When conducting a factual sufficiency review, we must consider all of the evidence, including any evidence contrary to the verdict. Plas-Tex., Inc. v. U.S. Steel Corp., 772 S.W.2d 442, 445 (Tex.1989). Furthermore, we must reverse on the basis of factual insufficiency if the court’s finding is so against the great weight and preponderance of the evidence as to be manifestly unjust. Pool v. Ford Motor Co., 715 S.W.2d 629, 635 (Tex.1986). When a party challenges the factual suffi ciency of the evidence supporting an adverse finding on which it bore the burden of proof, it must demonstrate the adverse finding is against the great weight and preponderance of the evidence. Dow Chemical Co. v. Francis, 46 S.W.3d 237, 242 (Tex.2001). Only if we determine, after considering all the evidence, the finding is so contrary to the overwhelming weight of the evidence as to be clearly wrong and unjust will we set aside the verdict for factual insufficiency. Id.

The jury is the sole judge of the witnesses’ credibility and the weight to be given their testimony. Golden Eagle Archery, Inc. v. Jackson, 116 S.W.3d 757, 761 (Tex.2003). Moreover, it is within the province of the jury to weigh opinion evidence and the judgment of experts. Pilk *68 ington v. Kornell, 822 S.W.2d 223, 230 (Tex.App.-Dallas 1991, writ denied). It is the jury’s role to resolve conflicts and inconsistencies in the testimony of any one witness as well as in the testimony of different witnesses. Dal-Chrome Co. v. Brenntag Southwest, Inc., 183 S.W.3d 133, 141 (Tex.App.-Dallas 2006, no pet.).

The jury heard conflicting testimony as to who applied fundal pressure and when it was applied. Erica testified that at approximately 7:15 a.m., Hines told her she was fully dilated and instructed her to start pushing. After pushing for well over an hour, Hines instructed Erica to stop pushing and Hines called for Dr. Williams. Erica said a second nurse came into the room. Dr. Williams arrived at approximately 9:10 a.m.

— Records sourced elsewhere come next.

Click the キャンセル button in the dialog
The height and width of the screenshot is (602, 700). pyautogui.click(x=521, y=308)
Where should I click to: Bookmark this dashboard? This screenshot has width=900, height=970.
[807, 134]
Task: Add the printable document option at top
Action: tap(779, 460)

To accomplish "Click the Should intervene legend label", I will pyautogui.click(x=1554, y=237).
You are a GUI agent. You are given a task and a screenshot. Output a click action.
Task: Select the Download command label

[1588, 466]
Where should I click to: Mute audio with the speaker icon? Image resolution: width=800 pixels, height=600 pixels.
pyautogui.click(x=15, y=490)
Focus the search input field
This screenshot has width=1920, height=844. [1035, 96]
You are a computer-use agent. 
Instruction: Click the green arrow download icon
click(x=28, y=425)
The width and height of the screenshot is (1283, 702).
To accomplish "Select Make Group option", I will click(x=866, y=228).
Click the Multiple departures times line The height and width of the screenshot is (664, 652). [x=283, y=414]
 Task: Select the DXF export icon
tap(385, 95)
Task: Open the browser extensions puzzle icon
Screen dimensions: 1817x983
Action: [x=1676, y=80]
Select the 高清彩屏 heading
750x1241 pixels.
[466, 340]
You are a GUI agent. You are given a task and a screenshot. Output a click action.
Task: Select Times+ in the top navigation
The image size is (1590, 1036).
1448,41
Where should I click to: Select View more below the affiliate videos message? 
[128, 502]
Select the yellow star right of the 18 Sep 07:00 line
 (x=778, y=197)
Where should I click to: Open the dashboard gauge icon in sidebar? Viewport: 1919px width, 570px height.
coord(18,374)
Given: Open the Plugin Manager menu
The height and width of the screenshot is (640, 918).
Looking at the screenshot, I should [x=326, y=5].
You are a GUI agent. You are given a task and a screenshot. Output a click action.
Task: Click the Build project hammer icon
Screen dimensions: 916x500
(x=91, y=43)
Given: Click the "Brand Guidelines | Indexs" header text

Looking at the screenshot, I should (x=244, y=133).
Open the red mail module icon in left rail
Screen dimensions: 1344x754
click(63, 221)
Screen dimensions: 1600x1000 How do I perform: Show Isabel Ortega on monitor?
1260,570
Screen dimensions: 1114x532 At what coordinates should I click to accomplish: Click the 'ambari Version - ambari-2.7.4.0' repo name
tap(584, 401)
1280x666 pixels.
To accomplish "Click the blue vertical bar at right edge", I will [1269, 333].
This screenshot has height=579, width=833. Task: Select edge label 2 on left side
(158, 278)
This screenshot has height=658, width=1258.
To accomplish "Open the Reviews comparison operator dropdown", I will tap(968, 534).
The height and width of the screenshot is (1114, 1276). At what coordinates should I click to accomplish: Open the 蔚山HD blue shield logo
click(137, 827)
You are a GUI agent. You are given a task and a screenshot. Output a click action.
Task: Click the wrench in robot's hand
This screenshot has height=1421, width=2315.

Erica testified that Dr. Williams soon discovered that the umbilical cord was wrapped twice around the baby’s neck. He cut the cord. The baby still did not deliver because of the shoulder dystocia. Erica testified that after the doctor cut the umbilical cord, two nurses pushed her knees toward her head. At the same time, Erica testified, two other nurses were on the table where she was lying and pushed with their hands right underneath her breasts. This type of pressure is known as fundal pressure. Erica testified that she did not recall the nurses applying su-prapubic pressure below the stomach. She admitted that the nurses may have applied suprapubic pressure and that she simply did not remember it. She said that it seemed like the nurses pushed for about five minutes with each contraction.

Dr. Williams testified that the baby’s head delivered and then retracted. At that point, he thought was dealing with shoulder dystocia. In an attempt to free the shoulder, he told the nurses to do the McRoberts maneuver where they push the mother’s legs toward her head and apply suprapubic pressure below the stomach. In his attempt to free the shoulder, Dr. Williams discovered the double nuchal cord, meaning the umbilical cord was wrapped twice around the baby’s neck. The umbilical cord supplies both oxygen and nutrients to the baby.